» **Your goal**:
Answer these from the credit agreement amendment excerpt:
(a) What amounts does Section 4 raise the Borrowing Base from and to?
(b) On or about what date is the semi-annual Scheduled Redetermination that this increase counts as?
(c) What is the heading of Section 5?

Section 4.    Borrowing Base Increase. Subject to the terms of this Amendment, the parties hereto hereby agree that, as of the Effective Date, the Borrowing Base is hereby increased from $700,000,000.00 to $825,000,000.00, and the Borrowing Base shall remain in effect at such amount until the Borrowing Base is redetermined or adjusted in accordance with the Credit Agreement, as amended hereby. The redetermination of the Borrowing Base pursuant to this Section 4 shall constitute the semi-annual Scheduled Redetermination to occur on or about May 1, 2018, as set forth in Section 2.06(b) of the Credit Agreement.

Section 5.    Reallocation of Commitments and Elected Commitments; Increase of Elected Commitments.

» **Information supplied**:
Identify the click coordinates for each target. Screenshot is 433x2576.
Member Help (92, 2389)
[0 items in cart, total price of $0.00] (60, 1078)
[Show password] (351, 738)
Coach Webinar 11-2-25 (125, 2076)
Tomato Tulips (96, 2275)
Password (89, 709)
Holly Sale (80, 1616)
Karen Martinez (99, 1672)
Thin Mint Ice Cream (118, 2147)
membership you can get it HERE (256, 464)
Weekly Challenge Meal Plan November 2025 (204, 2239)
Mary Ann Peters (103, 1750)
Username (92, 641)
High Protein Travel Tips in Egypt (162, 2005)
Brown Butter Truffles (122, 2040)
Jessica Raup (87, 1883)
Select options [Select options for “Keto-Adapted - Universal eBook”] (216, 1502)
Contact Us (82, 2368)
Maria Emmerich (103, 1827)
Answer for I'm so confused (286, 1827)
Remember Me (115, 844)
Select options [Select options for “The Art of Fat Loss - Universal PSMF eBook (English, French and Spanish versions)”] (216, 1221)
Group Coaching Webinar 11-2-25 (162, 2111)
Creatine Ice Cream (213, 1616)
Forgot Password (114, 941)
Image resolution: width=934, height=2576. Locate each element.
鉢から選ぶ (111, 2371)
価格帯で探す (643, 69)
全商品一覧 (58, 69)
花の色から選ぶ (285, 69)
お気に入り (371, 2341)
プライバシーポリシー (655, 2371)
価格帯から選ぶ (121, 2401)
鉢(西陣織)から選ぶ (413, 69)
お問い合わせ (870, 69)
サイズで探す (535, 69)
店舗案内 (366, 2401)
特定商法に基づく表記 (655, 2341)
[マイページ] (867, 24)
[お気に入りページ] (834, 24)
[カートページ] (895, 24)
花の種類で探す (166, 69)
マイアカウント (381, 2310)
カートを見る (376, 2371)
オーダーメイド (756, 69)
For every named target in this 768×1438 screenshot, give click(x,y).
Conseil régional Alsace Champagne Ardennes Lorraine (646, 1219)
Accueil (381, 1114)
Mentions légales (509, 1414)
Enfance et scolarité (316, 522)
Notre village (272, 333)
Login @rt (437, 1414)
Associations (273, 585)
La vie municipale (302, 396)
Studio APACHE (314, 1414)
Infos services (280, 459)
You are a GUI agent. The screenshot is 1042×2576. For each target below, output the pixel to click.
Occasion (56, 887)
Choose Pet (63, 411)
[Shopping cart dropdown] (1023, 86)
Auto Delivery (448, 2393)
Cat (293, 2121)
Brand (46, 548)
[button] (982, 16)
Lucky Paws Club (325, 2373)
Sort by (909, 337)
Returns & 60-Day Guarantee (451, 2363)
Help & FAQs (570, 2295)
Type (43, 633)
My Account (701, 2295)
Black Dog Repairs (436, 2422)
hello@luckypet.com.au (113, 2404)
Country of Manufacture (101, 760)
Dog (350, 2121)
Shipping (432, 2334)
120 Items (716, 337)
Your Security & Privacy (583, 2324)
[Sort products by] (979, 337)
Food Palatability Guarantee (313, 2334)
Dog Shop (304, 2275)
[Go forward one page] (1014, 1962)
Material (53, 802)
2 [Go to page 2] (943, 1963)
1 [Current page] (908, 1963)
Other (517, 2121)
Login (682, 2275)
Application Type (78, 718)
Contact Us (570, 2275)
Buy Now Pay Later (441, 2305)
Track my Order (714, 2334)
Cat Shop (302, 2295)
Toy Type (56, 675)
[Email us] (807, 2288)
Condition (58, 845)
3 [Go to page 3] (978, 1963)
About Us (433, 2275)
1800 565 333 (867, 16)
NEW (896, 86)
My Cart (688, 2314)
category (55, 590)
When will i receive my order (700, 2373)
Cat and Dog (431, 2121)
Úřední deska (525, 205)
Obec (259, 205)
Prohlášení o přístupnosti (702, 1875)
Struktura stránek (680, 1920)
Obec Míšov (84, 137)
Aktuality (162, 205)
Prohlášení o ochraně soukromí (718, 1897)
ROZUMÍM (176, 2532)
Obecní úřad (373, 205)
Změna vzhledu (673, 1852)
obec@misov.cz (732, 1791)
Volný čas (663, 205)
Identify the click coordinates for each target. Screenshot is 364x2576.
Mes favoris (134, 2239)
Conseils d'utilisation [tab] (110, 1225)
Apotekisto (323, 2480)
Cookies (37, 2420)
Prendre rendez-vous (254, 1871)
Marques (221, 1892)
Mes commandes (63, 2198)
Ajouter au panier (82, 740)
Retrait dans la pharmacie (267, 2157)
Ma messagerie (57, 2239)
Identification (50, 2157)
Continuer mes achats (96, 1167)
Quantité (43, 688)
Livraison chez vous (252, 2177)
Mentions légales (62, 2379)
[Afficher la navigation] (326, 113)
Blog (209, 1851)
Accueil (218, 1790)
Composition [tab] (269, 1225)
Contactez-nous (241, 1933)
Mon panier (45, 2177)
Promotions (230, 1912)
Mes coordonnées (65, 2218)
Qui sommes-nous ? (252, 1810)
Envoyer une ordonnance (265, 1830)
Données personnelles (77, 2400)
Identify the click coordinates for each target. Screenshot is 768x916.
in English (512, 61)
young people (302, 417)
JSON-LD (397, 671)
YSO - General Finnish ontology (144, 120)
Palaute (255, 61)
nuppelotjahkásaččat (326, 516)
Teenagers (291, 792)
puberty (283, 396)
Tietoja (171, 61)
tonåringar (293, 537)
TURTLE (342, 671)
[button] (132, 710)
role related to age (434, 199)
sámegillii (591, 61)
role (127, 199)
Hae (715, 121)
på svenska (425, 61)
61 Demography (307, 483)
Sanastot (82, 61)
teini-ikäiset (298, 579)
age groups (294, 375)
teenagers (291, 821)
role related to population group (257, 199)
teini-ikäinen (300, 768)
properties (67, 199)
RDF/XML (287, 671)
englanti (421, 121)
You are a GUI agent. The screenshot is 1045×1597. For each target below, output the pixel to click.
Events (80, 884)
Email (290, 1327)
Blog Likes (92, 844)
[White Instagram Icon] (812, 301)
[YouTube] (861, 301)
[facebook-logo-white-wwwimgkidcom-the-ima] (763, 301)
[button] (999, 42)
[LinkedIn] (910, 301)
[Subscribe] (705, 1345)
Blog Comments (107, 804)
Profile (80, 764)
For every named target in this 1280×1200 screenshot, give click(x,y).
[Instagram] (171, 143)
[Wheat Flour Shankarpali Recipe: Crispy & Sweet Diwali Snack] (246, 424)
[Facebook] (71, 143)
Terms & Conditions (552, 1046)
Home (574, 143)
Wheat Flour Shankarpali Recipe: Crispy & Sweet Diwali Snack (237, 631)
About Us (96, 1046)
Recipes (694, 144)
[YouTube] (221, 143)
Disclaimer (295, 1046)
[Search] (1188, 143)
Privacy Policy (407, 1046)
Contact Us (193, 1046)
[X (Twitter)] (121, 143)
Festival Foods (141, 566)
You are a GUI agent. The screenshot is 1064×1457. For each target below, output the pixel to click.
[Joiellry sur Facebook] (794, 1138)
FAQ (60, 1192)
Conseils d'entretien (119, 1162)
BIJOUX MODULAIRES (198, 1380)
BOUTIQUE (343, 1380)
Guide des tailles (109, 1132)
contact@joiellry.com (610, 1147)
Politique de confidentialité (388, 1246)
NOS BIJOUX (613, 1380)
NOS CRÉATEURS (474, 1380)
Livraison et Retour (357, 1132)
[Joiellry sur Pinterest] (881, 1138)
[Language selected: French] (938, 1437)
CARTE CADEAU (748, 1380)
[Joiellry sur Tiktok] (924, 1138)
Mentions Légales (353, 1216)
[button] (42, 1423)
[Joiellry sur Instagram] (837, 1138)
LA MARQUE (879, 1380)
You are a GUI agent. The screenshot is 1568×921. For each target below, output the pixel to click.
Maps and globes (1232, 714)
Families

» **Result of this exercise**:
(a) From $700,000,000.00 to $825,000,000.00.
(b) May 1, 2018.
(c) Reallocation of Commitments and Elected Commitments; Increase of Elected Commitments.